Pixel coordinate grounding data:
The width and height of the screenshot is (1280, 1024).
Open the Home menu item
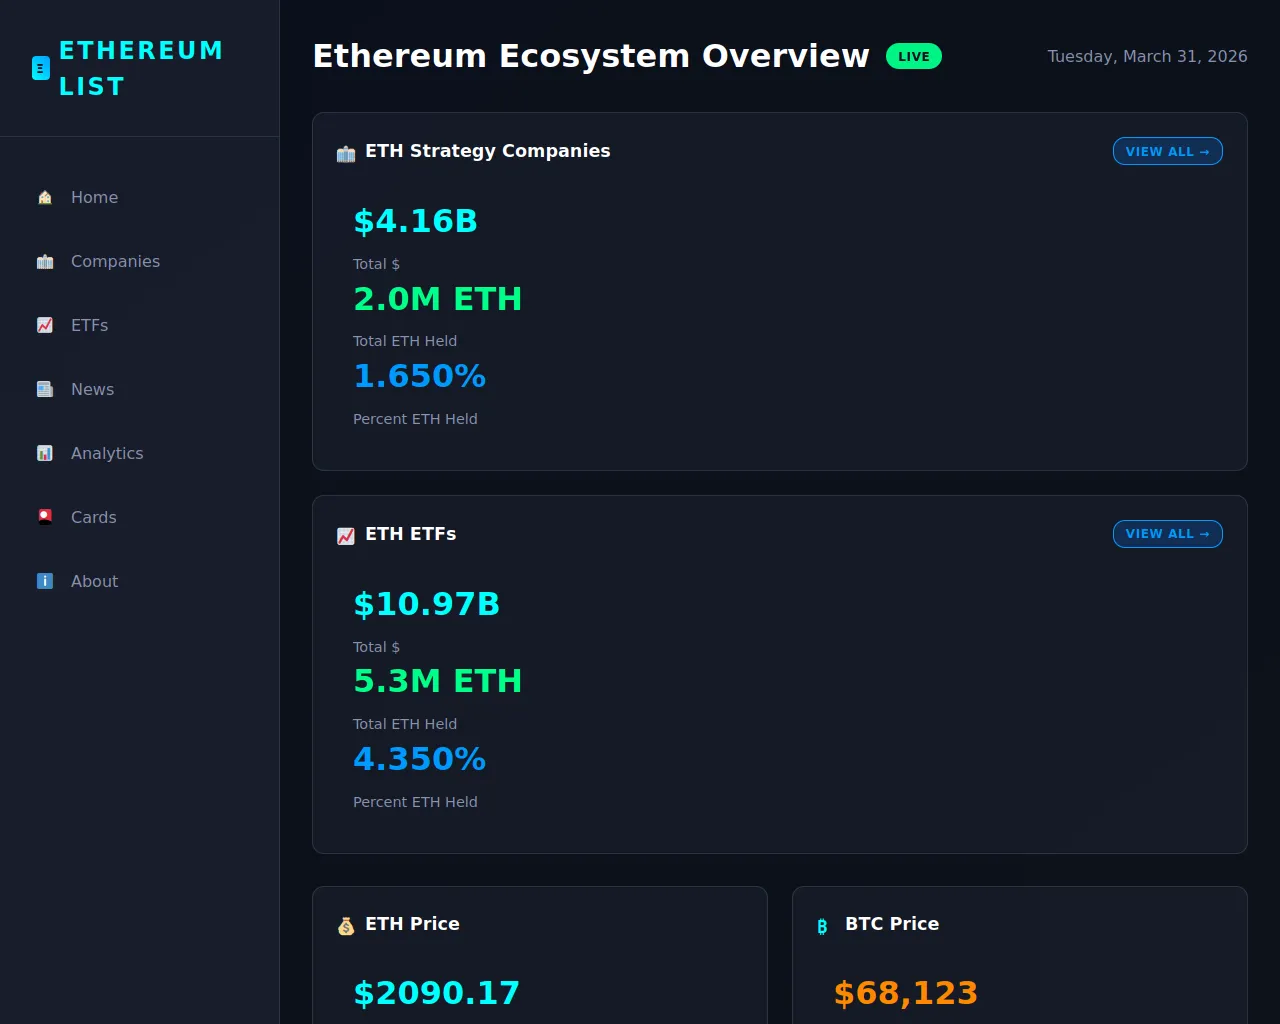click(94, 198)
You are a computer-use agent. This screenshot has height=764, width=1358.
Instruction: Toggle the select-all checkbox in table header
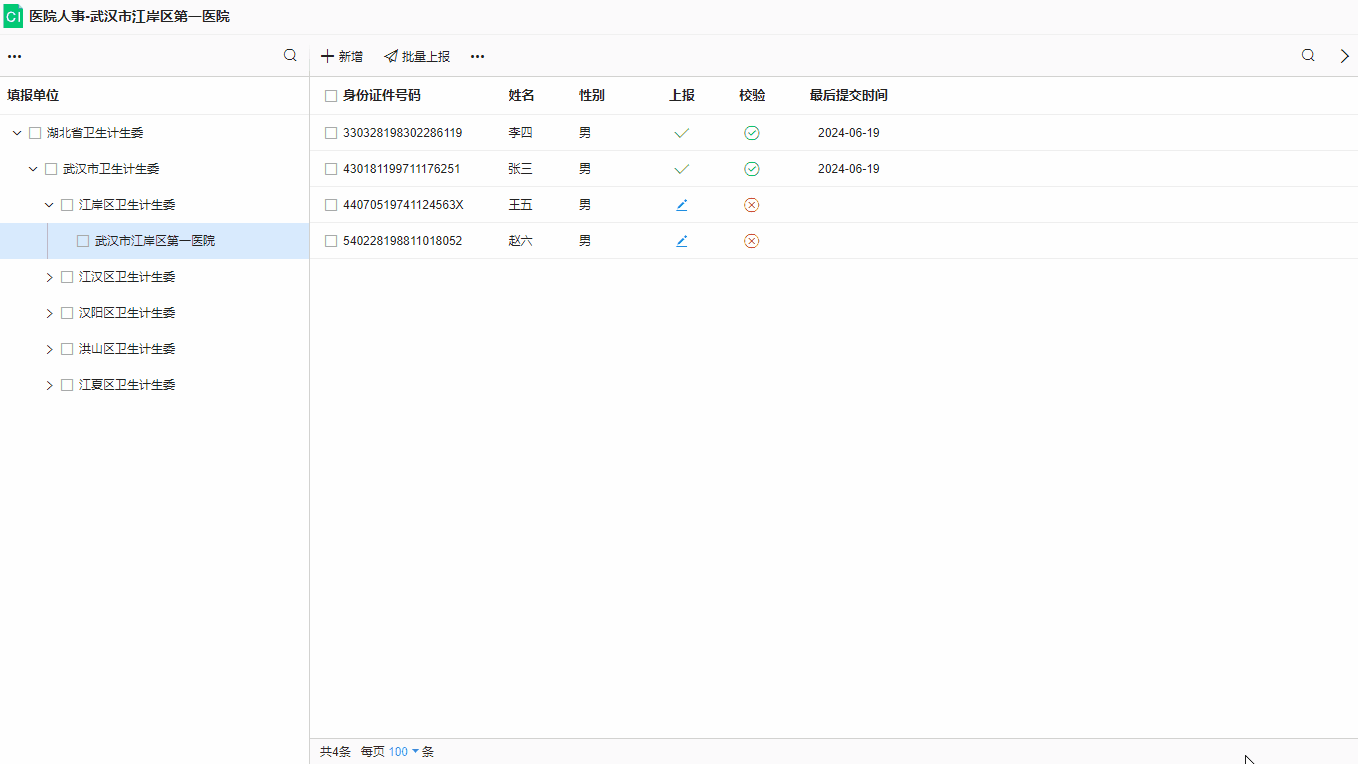331,96
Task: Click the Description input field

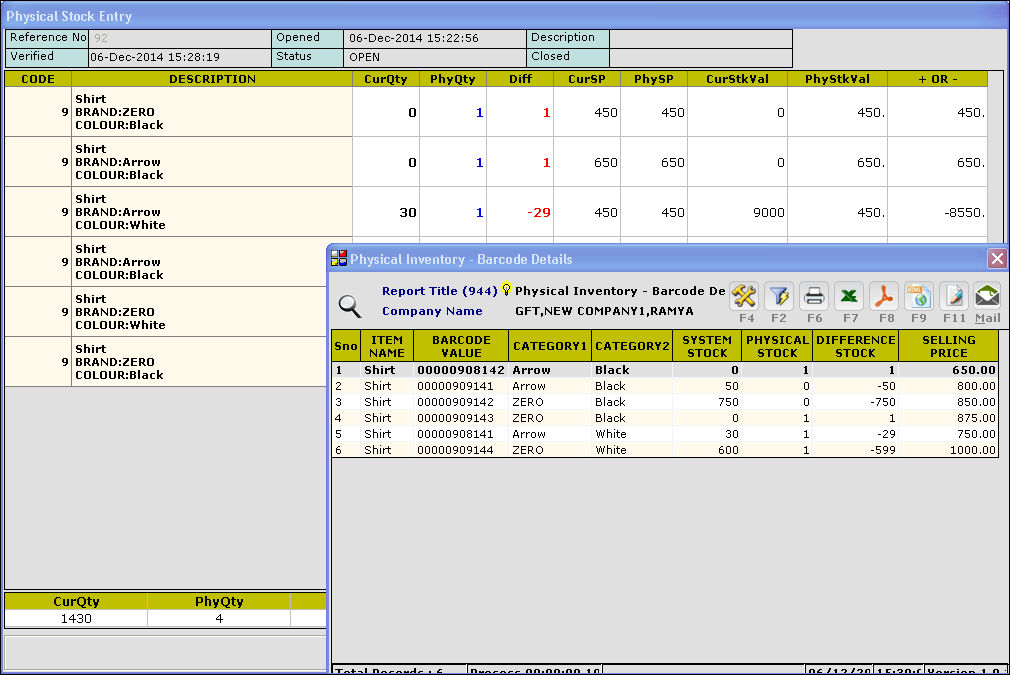Action: 700,38
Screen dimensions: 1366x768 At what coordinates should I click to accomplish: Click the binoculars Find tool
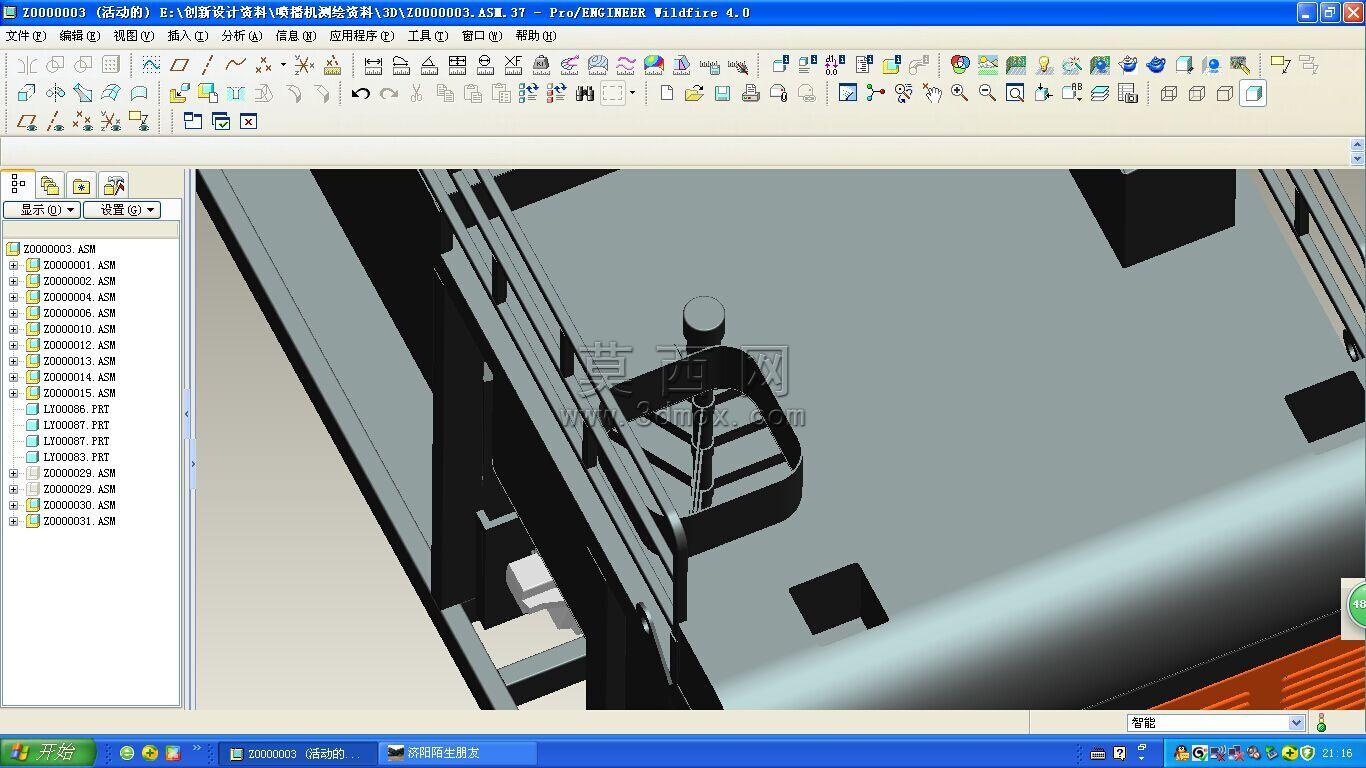[x=585, y=93]
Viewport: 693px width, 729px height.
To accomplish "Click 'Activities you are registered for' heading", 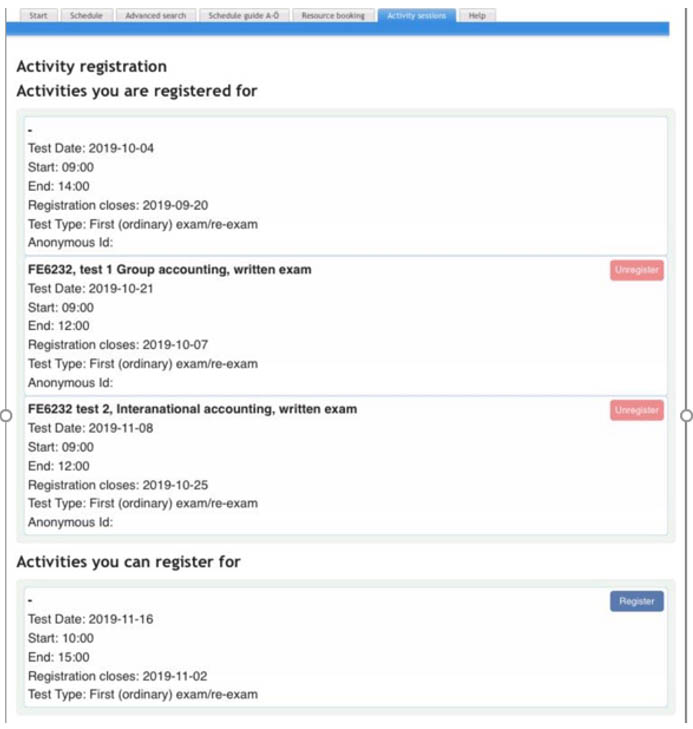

▸ Assignment:
Reproduce the lines above, exactly and exclusively, from the line containing "Screen dimensions: 1366x768" down to the last line, both included; pictures are not part of the copy.

▸ Your response:
Screen dimensions: 1366x768 At what coordinates should I click to accomplish: Click the binoculars Find tool
[x=585, y=93]
Viewport: 693px width, 729px height.
To accomplish "Click 'Activities you are registered for' heading", 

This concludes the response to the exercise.